** Start Entries provided **

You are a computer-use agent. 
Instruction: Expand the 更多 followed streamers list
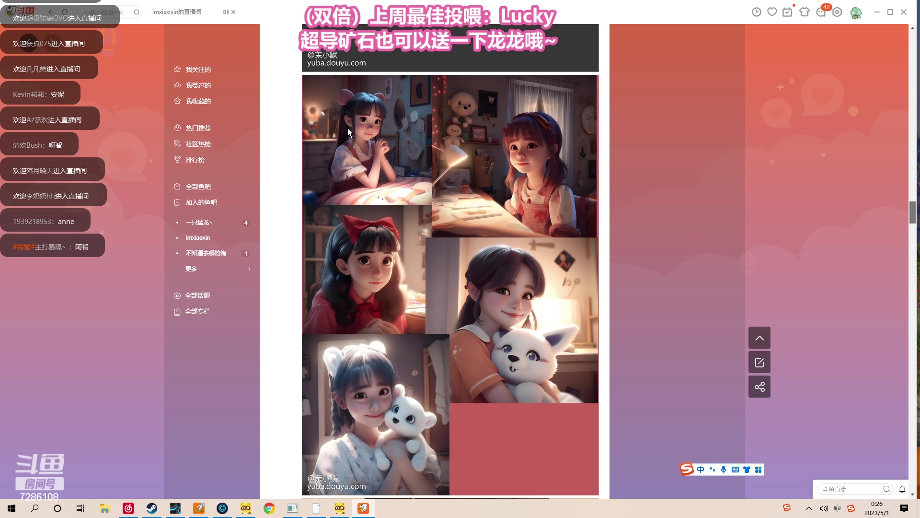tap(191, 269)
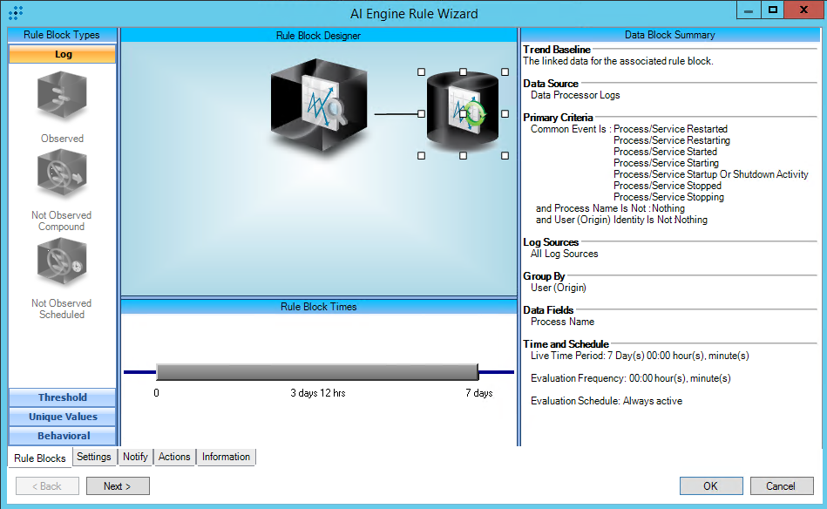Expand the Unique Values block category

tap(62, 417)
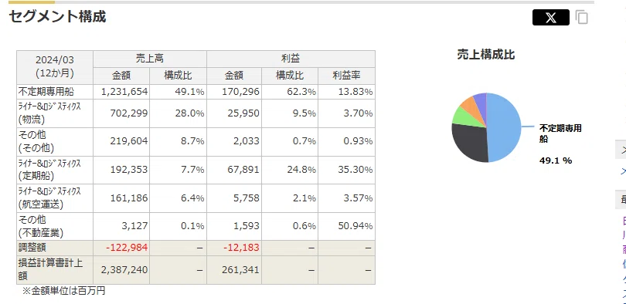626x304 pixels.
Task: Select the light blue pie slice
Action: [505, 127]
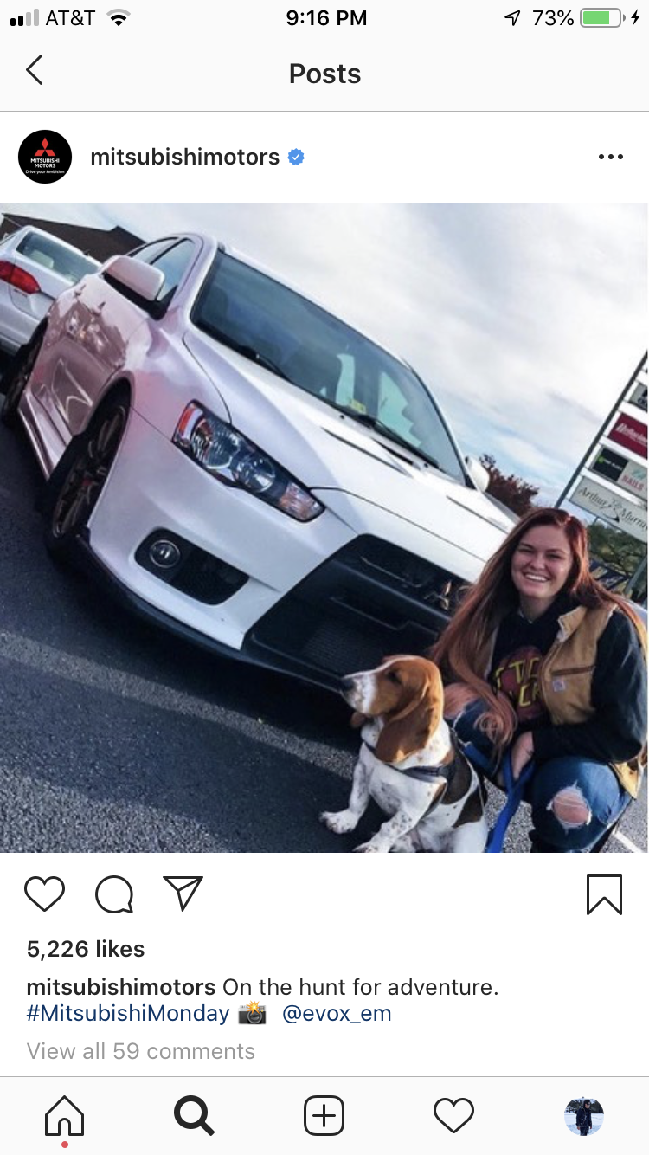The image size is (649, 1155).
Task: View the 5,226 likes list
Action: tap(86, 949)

** End Entries provided **
** Start Entries provided **

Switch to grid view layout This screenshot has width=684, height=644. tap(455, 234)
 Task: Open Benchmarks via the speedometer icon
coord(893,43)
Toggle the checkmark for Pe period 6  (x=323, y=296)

** End Entries provided **

▸ **Given exercise**:
Print the data from the line containing "You are a computer-use agent." through the line containing "Task: View the 5,226 likes list", both included, without changing anything and leaving out the pictures.

▸ **Result of the exercise**:
You are a computer-use agent. 
Instruction: Expand the 更多 followed streamers list
tap(191, 269)
Expand the Unique Values block category

tap(62, 417)
626x304 pixels.
Task: Select the light blue pie slice
Action: [505, 127]
The image size is (649, 1155).
Task: View the 5,226 likes list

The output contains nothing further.